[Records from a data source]
☆ ☆ ☆
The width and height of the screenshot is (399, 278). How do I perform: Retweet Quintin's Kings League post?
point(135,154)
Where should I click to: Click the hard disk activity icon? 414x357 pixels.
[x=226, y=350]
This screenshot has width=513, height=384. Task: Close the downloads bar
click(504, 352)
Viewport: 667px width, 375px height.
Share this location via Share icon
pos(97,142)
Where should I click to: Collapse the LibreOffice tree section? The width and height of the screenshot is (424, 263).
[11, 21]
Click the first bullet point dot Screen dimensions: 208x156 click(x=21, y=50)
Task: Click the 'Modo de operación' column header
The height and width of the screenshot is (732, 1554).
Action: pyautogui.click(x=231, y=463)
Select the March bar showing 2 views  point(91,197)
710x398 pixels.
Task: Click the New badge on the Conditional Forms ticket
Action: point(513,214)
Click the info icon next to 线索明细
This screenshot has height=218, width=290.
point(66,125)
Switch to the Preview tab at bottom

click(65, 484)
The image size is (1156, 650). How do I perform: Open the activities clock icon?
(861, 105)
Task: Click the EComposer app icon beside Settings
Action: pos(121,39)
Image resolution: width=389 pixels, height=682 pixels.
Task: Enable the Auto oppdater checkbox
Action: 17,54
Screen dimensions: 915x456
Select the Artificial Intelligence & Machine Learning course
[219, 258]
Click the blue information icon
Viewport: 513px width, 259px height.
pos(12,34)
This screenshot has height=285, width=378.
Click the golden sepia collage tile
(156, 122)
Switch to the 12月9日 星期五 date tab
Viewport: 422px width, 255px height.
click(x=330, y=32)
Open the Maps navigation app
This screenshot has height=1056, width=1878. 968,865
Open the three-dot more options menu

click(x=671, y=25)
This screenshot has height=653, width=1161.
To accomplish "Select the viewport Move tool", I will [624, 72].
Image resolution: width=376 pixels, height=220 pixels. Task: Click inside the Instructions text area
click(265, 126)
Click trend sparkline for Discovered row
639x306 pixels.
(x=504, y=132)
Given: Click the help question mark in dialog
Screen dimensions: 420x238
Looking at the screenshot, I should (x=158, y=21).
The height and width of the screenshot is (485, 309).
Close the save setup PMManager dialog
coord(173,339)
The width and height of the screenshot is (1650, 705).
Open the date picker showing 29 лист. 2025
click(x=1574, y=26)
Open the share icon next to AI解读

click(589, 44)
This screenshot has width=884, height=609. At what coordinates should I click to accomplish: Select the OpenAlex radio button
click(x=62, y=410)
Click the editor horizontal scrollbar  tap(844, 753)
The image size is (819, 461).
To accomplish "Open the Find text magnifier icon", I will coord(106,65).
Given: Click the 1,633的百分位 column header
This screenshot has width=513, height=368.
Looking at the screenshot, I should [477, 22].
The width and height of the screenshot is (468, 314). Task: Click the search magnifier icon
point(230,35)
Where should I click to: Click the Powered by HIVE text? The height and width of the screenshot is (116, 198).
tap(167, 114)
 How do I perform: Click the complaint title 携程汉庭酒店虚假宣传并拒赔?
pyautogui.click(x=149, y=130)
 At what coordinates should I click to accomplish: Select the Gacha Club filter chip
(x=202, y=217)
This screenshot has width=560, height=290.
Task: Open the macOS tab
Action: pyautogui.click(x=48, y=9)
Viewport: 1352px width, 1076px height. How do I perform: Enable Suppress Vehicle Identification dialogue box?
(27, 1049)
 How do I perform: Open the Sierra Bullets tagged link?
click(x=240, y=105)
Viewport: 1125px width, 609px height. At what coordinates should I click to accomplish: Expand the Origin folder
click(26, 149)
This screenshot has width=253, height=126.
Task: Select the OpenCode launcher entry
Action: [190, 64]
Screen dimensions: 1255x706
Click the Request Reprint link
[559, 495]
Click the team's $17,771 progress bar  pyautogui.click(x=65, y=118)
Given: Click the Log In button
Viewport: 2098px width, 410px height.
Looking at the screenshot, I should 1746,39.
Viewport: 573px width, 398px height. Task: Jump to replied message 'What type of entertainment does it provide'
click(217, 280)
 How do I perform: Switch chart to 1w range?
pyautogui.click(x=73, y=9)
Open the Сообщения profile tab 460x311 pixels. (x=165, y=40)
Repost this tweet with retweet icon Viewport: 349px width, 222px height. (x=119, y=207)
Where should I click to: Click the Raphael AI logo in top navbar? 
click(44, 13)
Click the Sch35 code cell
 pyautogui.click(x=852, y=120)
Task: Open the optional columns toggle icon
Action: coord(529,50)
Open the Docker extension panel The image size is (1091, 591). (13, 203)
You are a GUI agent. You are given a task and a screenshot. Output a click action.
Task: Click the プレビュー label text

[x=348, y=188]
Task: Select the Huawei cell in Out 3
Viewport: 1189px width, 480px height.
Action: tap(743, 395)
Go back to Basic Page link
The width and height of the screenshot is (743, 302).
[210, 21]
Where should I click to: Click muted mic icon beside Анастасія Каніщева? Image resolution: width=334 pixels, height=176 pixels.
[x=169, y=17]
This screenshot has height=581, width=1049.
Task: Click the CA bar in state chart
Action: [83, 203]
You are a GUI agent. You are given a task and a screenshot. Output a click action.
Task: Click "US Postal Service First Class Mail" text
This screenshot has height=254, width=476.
☆ ☆ ☆
**What the task asks:** All entries must be repeated verbatim.

**Response:**
The width and height of the screenshot is (399, 278). How do I perform: Retweet Quintin's Kings League post?
point(135,154)
Where should I click to: Click the hard disk activity icon? 414x357 pixels.
[x=226, y=350]
This screenshot has width=513, height=384. Task: Close the downloads bar
click(504, 352)
Viewport: 667px width, 375px height.
Share this location via Share icon
pos(97,142)
Where should I click to: Collapse the LibreOffice tree section? The width and height of the screenshot is (424, 263).
[11, 21]
Click the first bullet point dot Screen dimensions: 208x156 click(x=21, y=50)
Task: Click the 'Modo de operación' column header
The height and width of the screenshot is (732, 1554).
Action: pyautogui.click(x=231, y=463)
Select the March bar showing 2 views  point(91,197)
710x398 pixels.
Task: Click the New badge on the Conditional Forms ticket
Action: point(513,214)
Click the info icon next to 线索明细
This screenshot has height=218, width=290.
point(66,125)
Switch to the Preview tab at bottom

click(65, 484)
The image size is (1156, 650). How do I perform: Open the activities clock icon?
(861, 105)
Task: Click the EComposer app icon beside Settings
Action: pos(121,39)
Image resolution: width=389 pixels, height=682 pixels.
Task: Enable the Auto oppdater checkbox
Action: 17,54
Screen dimensions: 915x456
Select the Artificial Intelligence & Machine Learning course
[219, 258]
Click the blue information icon
Viewport: 513px width, 259px height.
pos(12,34)
This screenshot has height=285, width=378.
Click the golden sepia collage tile
(156, 122)
Switch to the 12月9日 星期五 date tab
Viewport: 422px width, 255px height.
click(x=330, y=32)
Open the Maps navigation app
This screenshot has height=1056, width=1878. 968,865
Open the three-dot more options menu

click(x=671, y=25)
This screenshot has height=653, width=1161.
To accomplish "Select the viewport Move tool", I will [624, 72].
Image resolution: width=376 pixels, height=220 pixels. Task: Click inside the Instructions text area
click(265, 126)
Click trend sparkline for Discovered row
639x306 pixels.
(x=504, y=132)
Given: Click the help question mark in dialog
Screen dimensions: 420x238
Looking at the screenshot, I should (x=158, y=21).
The height and width of the screenshot is (485, 309).
Close the save setup PMManager dialog
coord(173,339)
The width and height of the screenshot is (1650, 705).
Open the date picker showing 29 лист. 2025
click(x=1574, y=26)
Open the share icon next to AI解读

click(589, 44)
This screenshot has width=884, height=609. At what coordinates should I click to accomplish: Select the OpenAlex radio button
click(x=62, y=410)
Click the editor horizontal scrollbar  tap(844, 753)
The image size is (819, 461).
To accomplish "Open the Find text magnifier icon", I will coord(106,65).
Given: Click the 1,633的百分位 column header
This screenshot has width=513, height=368.
Looking at the screenshot, I should [477, 22].
The width and height of the screenshot is (468, 314). Task: Click the search magnifier icon
point(230,35)
Where should I click to: Click the Powered by HIVE text? The height and width of the screenshot is (116, 198).
tap(167, 114)
 How do I perform: Click the complaint title 携程汉庭酒店虚假宣传并拒赔?
pyautogui.click(x=149, y=130)
 At what coordinates should I click to accomplish: Select the Gacha Club filter chip
(x=202, y=217)
This screenshot has width=560, height=290.
Task: Open the macOS tab
Action: pyautogui.click(x=48, y=9)
Viewport: 1352px width, 1076px height. How do I perform: Enable Suppress Vehicle Identification dialogue box?
(27, 1049)
 How do I perform: Open the Sierra Bullets tagged link?
click(x=240, y=105)
Viewport: 1125px width, 609px height. At what coordinates should I click to accomplish: Expand the Origin folder
click(26, 149)
This screenshot has width=253, height=126.
Task: Select the OpenCode launcher entry
Action: [190, 64]
Screen dimensions: 1255x706
Click the Request Reprint link
[559, 495]
Click the team's $17,771 progress bar  pyautogui.click(x=65, y=118)
Given: Click the Log In button
Viewport: 2098px width, 410px height.
Looking at the screenshot, I should 1746,39.
Viewport: 573px width, 398px height. Task: Jump to replied message 'What type of entertainment does it provide'
click(217, 280)
 How do I perform: Switch chart to 1w range?
pyautogui.click(x=73, y=9)
Open the Сообщения profile tab 460x311 pixels. (x=165, y=40)
Repost this tweet with retweet icon Viewport: 349px width, 222px height. (x=119, y=207)
Where should I click to: Click the Raphael AI logo in top navbar? 
click(44, 13)
Click the Sch35 code cell
 pyautogui.click(x=852, y=120)
Task: Open the optional columns toggle icon
Action: coord(529,50)
Open the Docker extension panel The image size is (1091, 591). (13, 203)
You are a GUI agent. You are given a task and a screenshot. Output a click action.
Task: Click the プレビュー label text

[x=348, y=188]
Task: Select the Huawei cell in Out 3
Viewport: 1189px width, 480px height.
Action: tap(743, 395)
Go back to Basic Page link
The width and height of the screenshot is (743, 302).
[210, 21]
Where should I click to: Click muted mic icon beside Анастасія Каніщева? Image resolution: width=334 pixels, height=176 pixels.
[x=169, y=17]
This screenshot has height=581, width=1049.
Task: Click the CA bar in state chart
Action: [83, 203]
You are a GUI agent. You are given a task and a screenshot. Output a click action.
Task: Click "US Postal Service First Class Mail" text
This screenshot has height=254, width=476.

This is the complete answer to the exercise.